As many other cases have noted, Florida courts have long condemned the use of the conjunctions “and/or” and “or” to connect multiple defendants or multiple victims within a single criminal charge. See, e.g., Miller, 918 So.2d at 416 n. 1. We urge prosecutors and trial judges to avoid such faulty shortcuts. We believe the solution to the problem that occurred in this case lies more in modifying the charging document than the jury instruction. As we noted in James, it is improper to include multiple victims in a single count alleging aggravated assault because doing so results in charging multiple offenses within a single count. James, 706 So.2d at 65. Therefore, one solution to these related problems is to charge separate counts for each victim and to give separate instructions for each count. While this solution may result in longer jury instructions, it avoids the much greater consequences of a retrial or a defendant being discharged because of this avoidable error.

Remaining Arguments

Defendants also attempt to suggest that no aggravated assault was committed because: (i) they did not shoot into the victims' home, unlike the defendant in Kindell v. State, 413 So.2d 1283 (Fla. 3d DCA 1982), disapproved on other grounds, Reynolds v. State, 452 So.2d 1018 (Fla. 3d DCA 1984); (ii) they did not enter the victim's home, citing L.C. v. State, 799 So.2d 330 (Fla. 5th DCA 2001); and (iii) the shots ended long before police arrived, suggesting that any threat was conditional.

In L.C., the defendant, who was standing outside, told the victim, who was inside a locked apartment, to “come out the door. I'm going to beat your ass.” 799 So.2d at 331. This court reversed the defendant's adjudication of delinquency because the threat was conditional, the defendant had no apparent ability to carry out the threat, and the defendant never attempted to enter the victim's apartment. Id. at 332.
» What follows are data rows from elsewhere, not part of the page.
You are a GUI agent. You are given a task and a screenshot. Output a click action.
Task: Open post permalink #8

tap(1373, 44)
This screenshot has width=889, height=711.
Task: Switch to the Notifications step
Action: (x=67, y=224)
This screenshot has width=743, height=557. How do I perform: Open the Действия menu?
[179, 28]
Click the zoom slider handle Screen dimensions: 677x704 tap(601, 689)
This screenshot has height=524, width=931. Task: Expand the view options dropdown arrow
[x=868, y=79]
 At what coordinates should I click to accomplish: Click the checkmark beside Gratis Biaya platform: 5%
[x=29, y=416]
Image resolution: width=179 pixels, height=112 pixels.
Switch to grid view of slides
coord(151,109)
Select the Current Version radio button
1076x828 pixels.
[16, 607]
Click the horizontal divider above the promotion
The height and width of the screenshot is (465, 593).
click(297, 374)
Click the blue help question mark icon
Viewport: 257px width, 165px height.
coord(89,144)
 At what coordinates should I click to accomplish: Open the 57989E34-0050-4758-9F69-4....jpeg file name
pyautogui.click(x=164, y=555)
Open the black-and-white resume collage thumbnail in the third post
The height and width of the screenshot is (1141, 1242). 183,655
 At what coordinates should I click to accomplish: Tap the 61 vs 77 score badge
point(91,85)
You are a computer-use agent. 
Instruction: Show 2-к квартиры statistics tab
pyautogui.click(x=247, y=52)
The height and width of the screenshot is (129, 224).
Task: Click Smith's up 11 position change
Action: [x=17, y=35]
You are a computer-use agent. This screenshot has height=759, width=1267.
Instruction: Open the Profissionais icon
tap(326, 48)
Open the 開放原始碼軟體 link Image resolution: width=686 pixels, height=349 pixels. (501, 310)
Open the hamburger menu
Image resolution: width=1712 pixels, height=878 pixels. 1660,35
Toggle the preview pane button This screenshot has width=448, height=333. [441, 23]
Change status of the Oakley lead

In Kindell, the appellate court rejected the defendant's argument that there was no evidence that the victims feared imminent harm. 413 So.2d at 1286. The evidence showed that the defendant became enraged, threatening to leave the apartment and return with a gun. Id. at 1287. She left and returned stating she was going to start shooting if no one opened the door. “Shots then penetrated the door striking both victims.” Id. The appellate court stated that the victims did not need to see the firearm to be placed in fear. Rather, the defendant's threats to deal with victims upon her return, and upon return, to start shooting if the door was not opened, were sufficient to warrant a reasonable fear of imminent harm. Id. Similarly, in the instant case, Defendants' repeated threats to go get a gun and shoot the victims, leaving and returning with a gun, repeating the death threats, and then shooting multiple loud shots nearby, were sufficient acts to cause fear of imminent bodily harm in the mind of a reasonable person.

Finally, Schepman challenges the prosecutor's closing argument despite conceding that any errors were not preserved and not likely to be viewed as fundamental error. This insufficient and conclusory argument, unsupported by a separate issue on appeal and any supporting facts or legal authority, fails to warrant independent consideration.



1.  We note with incredulity that the State was able to brief this case without even referencing James or Tindle, or any of the subsequent cases following them. Rather than concede error, as in Tindle, or attempt to distinguish the cases that Defendants relied upon as controlling, the State simply ignored them. This briefing technique, if one can call it that, is wholly unhelpful and unprofessional. We expect more from the lawyers practicing before the court.

2.  Fuller and Comer did not recount the evidence in those cases.


ORFINGER, LAWSON, JJ., and HARRIS, C.M., Senior Judge, concur.